Por: Rev. Charles Dewey
Estava hoje lendo 1Samuel 4 e seguintes, quando Israel, ao perder na guerra para os filisteus, mandou buscar a Arca da Aliança para o acampamento do exército.
Pelo que eu entendi do texto, Israel supôs que o simples fato de a Arca da Aliança estar lá com eles era uma garantia de vitória. Isso porque a Arca representava a própria presença de Deus.
Inclusive os filisteus também tinham essa mesma concepção, pois há um verso que diz que eles ficaram com medo, pois o Deus que tinha feito grandes coisas no Egito estaria no acampamento inimigo.
Como todo mundo deve saber, Israel foi derrotado e a Arca se tornou espólio de guerra.
As considerações são as seguintes: o que fez o exército de Israel pensar que a presença da Arca lhe garantiria a vitória? Outra, o que fez os filisteus tomarem-na como espólio e saírem regozijando da vitória? E ainda, o que aconteceu com o nome de Deus neste caso?
Bem gente, a primeira pergunta tem um contexto tão longo, que só pra quem tem tempo e conhecimento para responder propriamente. Mas aqui vai um esboço: Israel foi formado com uma concepção de Deus como sendo o Todo-Poderoso. Qualidades como imbatível, invulnerável, temível, terribilíssimo, conhecedor absoluto dos pensamentos e intenções faziam parte do emprego deste nome e Israel o sabia muito bem.
Israel sabia também que este ser Todo-Poderoso o havia escolhido para ser Seu povo e de alguma maneira, sabia também que, por inúmeras vezes, tinha sido preservado exclusivamente pela graça e misericórdia divinas. Ainda sabia que esse Deus prometera proteção, segurança, bênçãos sem medida, se o povo O servisse.
Outra coisa importante que Israel também sabia, era que, certa vez esse Deus ordenou a construção da Arca da Aliança, onde Ele sempre Se manifestaria com poder e glória.
Todas as vezes, numa batalha, em que a Arca foi levada, Israel saiu-se vitorioso porque a presença do Senhor estava ali com eles, na Arca.
A Arca da Aliança, de fato, era vista como um diferencial entre a vitória e a derrota numa batalha.
Todos esses fatores alinhados fizeram com que Israel supusesse que a vitória era garantida. Não havia opções nem outra possibilidade. Nada mais passava na cabeça deles. A vitória era deles e pronto!
Respondida a primeira pergunta, vamos à segunda, que é a reação dos filisteus com sua vitória.

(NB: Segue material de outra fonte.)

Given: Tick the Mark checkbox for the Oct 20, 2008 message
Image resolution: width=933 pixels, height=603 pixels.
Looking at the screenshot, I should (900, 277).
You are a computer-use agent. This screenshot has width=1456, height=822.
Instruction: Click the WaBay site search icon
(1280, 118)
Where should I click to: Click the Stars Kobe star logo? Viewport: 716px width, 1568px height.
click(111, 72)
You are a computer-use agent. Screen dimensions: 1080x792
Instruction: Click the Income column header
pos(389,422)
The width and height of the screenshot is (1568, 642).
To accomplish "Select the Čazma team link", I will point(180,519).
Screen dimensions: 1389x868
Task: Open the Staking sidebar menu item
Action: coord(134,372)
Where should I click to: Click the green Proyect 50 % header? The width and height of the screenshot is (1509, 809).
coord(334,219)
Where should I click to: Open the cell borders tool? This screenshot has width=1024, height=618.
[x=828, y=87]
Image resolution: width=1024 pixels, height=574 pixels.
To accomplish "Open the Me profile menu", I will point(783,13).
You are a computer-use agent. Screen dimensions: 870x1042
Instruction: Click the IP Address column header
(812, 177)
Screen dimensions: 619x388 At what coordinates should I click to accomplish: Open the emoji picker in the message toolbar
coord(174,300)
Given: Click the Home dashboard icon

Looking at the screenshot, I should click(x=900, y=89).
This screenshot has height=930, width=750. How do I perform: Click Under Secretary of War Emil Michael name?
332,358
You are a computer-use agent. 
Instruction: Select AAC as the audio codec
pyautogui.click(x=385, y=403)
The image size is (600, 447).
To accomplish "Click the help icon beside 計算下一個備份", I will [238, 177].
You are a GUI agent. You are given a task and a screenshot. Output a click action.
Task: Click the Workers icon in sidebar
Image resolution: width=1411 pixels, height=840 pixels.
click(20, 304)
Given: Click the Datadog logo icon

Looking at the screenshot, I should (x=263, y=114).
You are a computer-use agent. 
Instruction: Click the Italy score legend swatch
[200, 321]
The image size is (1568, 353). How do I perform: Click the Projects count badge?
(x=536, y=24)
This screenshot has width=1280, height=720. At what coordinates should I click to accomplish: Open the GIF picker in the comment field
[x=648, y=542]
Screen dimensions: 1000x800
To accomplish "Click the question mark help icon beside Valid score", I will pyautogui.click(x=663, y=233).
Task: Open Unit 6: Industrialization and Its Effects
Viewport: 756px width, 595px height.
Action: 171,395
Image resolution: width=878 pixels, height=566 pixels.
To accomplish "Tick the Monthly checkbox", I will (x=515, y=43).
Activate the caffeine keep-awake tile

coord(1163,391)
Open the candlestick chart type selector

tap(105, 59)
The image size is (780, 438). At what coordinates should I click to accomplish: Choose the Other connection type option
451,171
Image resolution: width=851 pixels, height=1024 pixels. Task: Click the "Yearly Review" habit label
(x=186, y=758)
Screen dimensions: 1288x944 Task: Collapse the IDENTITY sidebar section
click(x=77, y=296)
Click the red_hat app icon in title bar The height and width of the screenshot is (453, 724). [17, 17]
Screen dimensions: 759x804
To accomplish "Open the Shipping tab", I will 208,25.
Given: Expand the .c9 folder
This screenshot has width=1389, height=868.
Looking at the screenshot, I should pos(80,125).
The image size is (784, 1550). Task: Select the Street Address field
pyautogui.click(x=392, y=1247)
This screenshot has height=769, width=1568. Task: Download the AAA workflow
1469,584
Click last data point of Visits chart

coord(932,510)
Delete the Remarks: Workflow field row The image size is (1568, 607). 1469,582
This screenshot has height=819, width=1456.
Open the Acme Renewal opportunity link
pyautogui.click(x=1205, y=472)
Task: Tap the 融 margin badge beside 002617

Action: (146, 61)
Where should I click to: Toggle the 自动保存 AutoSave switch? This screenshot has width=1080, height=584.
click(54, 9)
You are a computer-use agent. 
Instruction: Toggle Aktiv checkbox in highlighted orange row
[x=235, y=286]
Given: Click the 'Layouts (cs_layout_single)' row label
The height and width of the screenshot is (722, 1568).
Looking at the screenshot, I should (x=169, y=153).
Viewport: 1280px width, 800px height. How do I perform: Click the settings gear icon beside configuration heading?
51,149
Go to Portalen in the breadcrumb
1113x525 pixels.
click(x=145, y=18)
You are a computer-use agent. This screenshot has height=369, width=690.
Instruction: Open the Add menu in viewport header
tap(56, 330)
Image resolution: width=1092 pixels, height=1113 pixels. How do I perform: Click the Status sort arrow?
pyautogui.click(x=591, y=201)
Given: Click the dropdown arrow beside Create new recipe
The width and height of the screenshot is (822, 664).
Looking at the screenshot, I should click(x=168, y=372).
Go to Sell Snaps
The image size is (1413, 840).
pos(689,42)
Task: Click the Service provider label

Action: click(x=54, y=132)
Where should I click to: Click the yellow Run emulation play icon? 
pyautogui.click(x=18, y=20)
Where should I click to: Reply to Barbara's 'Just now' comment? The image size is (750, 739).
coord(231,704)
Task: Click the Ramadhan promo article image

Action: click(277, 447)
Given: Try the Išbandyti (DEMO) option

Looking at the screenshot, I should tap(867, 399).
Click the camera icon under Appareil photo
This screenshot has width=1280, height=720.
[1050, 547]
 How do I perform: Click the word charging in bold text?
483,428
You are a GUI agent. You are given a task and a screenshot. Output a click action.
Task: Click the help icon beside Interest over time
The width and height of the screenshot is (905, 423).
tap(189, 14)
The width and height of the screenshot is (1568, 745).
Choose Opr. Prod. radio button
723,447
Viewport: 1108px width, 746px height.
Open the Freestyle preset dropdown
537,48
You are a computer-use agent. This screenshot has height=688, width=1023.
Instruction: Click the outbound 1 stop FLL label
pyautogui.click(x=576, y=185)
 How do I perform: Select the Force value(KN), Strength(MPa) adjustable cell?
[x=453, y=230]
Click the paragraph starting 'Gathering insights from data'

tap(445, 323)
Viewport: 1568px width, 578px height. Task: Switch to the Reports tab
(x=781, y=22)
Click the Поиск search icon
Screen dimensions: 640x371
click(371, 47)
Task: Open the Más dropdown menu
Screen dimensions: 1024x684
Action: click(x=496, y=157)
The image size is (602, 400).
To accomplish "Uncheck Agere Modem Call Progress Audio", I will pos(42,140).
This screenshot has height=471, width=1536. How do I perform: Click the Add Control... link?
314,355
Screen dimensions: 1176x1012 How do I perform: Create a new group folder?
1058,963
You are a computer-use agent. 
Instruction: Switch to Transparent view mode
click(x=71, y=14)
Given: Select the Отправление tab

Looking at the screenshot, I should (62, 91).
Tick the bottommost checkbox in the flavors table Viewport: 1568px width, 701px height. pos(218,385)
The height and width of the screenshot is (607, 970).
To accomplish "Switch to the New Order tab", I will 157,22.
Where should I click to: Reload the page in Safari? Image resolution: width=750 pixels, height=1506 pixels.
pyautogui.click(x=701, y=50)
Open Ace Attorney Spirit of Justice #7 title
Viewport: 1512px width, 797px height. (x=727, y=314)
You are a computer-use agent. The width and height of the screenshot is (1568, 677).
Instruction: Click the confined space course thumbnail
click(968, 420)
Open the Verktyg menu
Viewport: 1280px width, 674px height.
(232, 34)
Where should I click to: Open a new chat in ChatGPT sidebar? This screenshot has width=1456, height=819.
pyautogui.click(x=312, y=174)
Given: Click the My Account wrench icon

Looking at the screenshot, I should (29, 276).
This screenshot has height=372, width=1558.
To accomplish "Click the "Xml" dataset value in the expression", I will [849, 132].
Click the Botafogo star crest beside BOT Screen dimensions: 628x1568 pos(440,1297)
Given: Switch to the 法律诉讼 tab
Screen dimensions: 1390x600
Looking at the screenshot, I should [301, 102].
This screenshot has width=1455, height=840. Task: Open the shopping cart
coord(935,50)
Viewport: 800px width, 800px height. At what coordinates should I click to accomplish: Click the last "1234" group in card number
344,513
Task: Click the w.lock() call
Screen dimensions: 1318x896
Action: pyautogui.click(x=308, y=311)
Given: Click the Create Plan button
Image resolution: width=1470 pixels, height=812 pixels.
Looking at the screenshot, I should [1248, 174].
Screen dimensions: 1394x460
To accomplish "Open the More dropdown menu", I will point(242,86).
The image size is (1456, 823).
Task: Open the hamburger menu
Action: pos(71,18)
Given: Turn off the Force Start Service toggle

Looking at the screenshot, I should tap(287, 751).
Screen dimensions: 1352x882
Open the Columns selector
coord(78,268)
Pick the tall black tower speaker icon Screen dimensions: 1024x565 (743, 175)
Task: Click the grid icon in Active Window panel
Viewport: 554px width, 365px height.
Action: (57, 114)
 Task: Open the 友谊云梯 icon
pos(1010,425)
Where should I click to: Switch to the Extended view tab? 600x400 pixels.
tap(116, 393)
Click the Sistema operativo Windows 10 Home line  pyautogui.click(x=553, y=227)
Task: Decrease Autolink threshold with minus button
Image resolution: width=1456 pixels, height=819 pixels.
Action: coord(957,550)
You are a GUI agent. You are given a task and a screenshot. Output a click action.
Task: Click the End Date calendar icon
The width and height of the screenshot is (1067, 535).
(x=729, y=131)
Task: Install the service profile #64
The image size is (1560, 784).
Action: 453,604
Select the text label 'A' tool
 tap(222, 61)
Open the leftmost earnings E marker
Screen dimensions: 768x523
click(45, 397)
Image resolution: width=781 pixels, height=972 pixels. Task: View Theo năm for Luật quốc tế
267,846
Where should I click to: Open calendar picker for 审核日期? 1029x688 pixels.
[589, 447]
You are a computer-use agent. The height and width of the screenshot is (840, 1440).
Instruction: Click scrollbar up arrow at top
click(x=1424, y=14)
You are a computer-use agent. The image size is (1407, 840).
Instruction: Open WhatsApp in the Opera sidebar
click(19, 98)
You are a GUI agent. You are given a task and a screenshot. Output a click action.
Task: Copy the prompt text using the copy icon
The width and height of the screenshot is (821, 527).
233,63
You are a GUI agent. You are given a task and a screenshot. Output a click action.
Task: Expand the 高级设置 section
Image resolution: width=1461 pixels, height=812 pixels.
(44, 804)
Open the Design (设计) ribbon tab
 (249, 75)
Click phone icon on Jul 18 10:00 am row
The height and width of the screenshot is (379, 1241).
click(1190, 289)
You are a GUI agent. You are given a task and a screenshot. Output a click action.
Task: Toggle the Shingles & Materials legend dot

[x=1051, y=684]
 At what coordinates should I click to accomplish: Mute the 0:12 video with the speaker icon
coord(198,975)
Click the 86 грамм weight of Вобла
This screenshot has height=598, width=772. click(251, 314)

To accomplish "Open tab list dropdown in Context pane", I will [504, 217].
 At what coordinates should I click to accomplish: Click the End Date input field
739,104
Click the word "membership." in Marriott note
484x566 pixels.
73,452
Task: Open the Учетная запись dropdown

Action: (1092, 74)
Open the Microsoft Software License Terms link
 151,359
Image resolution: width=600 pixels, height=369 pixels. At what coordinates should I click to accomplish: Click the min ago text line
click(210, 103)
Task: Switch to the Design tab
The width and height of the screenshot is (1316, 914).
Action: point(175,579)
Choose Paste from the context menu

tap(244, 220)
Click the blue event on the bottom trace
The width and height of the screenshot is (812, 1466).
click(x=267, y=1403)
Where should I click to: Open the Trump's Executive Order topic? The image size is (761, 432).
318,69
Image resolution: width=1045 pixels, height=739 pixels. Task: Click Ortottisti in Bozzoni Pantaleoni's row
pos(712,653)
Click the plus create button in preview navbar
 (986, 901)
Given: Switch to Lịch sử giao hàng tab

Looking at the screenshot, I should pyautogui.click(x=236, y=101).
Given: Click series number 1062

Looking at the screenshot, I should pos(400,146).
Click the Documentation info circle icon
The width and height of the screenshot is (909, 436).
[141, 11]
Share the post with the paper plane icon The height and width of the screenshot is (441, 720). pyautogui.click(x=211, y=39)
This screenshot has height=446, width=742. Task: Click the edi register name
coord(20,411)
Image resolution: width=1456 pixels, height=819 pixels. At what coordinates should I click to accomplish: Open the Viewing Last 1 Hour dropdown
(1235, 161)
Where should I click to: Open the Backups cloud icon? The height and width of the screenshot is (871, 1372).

Creio que esta vitória dos filisteus foi vista como surpresa. Para os dois lados, mas me refiro aos filisteus. Acho que eles não esperavam que pudessem vencer a guerra. Tomar a Arca como espólio significou subjugar o mais temível dos deuses. Agora o Todo-Poderoso não era visto mais como tal. O que aconteceu com Quem jamais havia perdido uma batalha? Tornou-Se fraco? Impotente? Ah, talvez Ele fosse como os outros! Quem possui a melhor tática de guerra vence. E nesse dia quem venceu foi DAGOM! Enfim, Dagom descobriu vulnerabilidade no Deus de Israel!
A resposta à 3ª questão reflete claramente o equívoco do povo de Israel. Ele – Israel – nesse período de apostasia, não sabia que Deus não pode ser manipulado por ninguém e nem é servo de ninguém. Aqui nós podemos dar duas respostas ao que aconteceu com o nome de Deus nesse caso: a resposta de antes da Arca ter sido levada e a resposta após a Arca ter sido tomada pelos filisteus.
A resposta de antes da Arca ter sido tomada pode ser dada como sendo que o nome de Deus fora envergonhado. Como eles não poderiam saber que as razões de sua derrota se davam pelo fato de estarem em pecado contra Deus? Os filhos do sacerdote são chamados, com propriedade, de “filhos de Belial”; por ser ainda considerada a época dos juízes, exatamente nesse período é-nos dito várias vezes que, por não haver rei ainda em Israel, cada qual fazia aquilo que achava direito, ou seja, Israel era um povo sem direção.
Até que se apegando à Arca como se fosse um amuleto, e contando com a vitória, o que não ocorreu, o nome de Deus passou a ser desdenhado. Eles simplesmente não conseguiram conceber o que havia acontecido. A conclusão desta primeira parte da pergunta é que não se deve usar o nome de Deus em vão, como uma simpatia, pois quem o fizer acabará, um dia, ficando decepcionado.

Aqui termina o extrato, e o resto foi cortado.